As multiple oral giant cell lesion can be acquired or genetic, detailed clinical examination and laboratory and genetic tests are important for the correct diagnosis. The presence of multiple and multifocal giant cell lesions is strongly suggestive of brown tumor due to hyperparathyroidism. Hyperparathyroidism is characterized by an increased production of parathyroid hormone, and it is classified in primary or secondary. Primary hyperparathyroidism is result of uncontrolled parathyroid hormone production usually associated with a parathyroid adenoma, parathyroid hyperplasia, and less frequently with a parathyroid carcinoma [13]. Secondary hyperparathyroidism is less common than primary hyperparathyroidism, and occurs when parathyroid hormone is continuously produced in response to low levels of serum calcium, as observed frequently in chronic renal failure [14]. Our patient showed normal serum levels of calcium, phosphate and parathormone, ruling out hyperparathyroidism causing brown tumors. Among the genetic disorders characterized by multiple oral giant cell lesions are NS, cherubism, type I neurofibromatosis and Schimmelpenning syndrome [15, 16]. Cherubism is the easiest confused with NS [17], mainly where NS characteristics are mild, since the other diseases have striking features that allow the differential diagnosis. Furthermore, giant cell lesions from both NS and cherubism are histologically and immunohistochemically indistinguishable. However, while cherubism is caused by mutations in SH3BP2 gene, NS is genetically heterogeneous and caused by mutations in PTPN11, KRAS, RAF1, MEK1 or SOS1 [12]. PTPN11 mutations are present in 29–60% of cases, and genetic testing should initially include screening of exons 3, 8 and 13, in which 75–80% of defects reside [9]. In our patient, gene mutation for cherubism was not identified, but the previous reported Thr73Ile missense mutation on exon 3 of PTPN11 was present. Thus, genetic testing may be important in situations of difficulty in distinguish those conditions.
There are several treatment choices for giant cell lesions, but no specific one is reported for those lesions in NS patients. Wolvius et al. [8] reported a recurrent and aggressive giant cell lesion in a patient with NS syndrome, which was treated by a combination of surgical curettage and nasal spray application of calcitonin. However, no information of the follow up was available. In the present case, we have opted to surgical enucleation, since the right side lesion was growing and might have caused cortical perforation.

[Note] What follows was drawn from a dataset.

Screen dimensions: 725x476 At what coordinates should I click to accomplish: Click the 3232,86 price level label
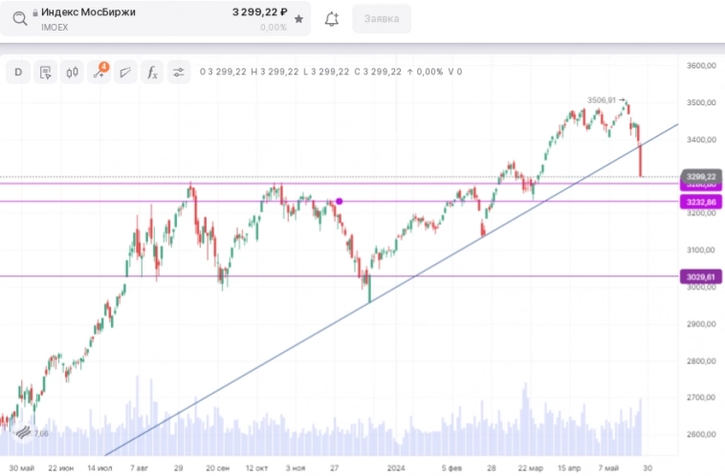pos(699,203)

In summary, we reported one case that showed typical features of NS and bilateral mandibular giant cell lesions, and that occurred as a de novo C218T mutation in PTPN11 gene. Proper evaluation with characterization of the clinical features in association with laboratory tests and genetic analysis were of utmost importance for the correct diagnosis and treatment of the affected patient. Although cryptochidism is a common feature of NS, orchidopexy traditionally results in normal fertility for most of the patients, marking early diagnosis/treatment and genetic counseling important.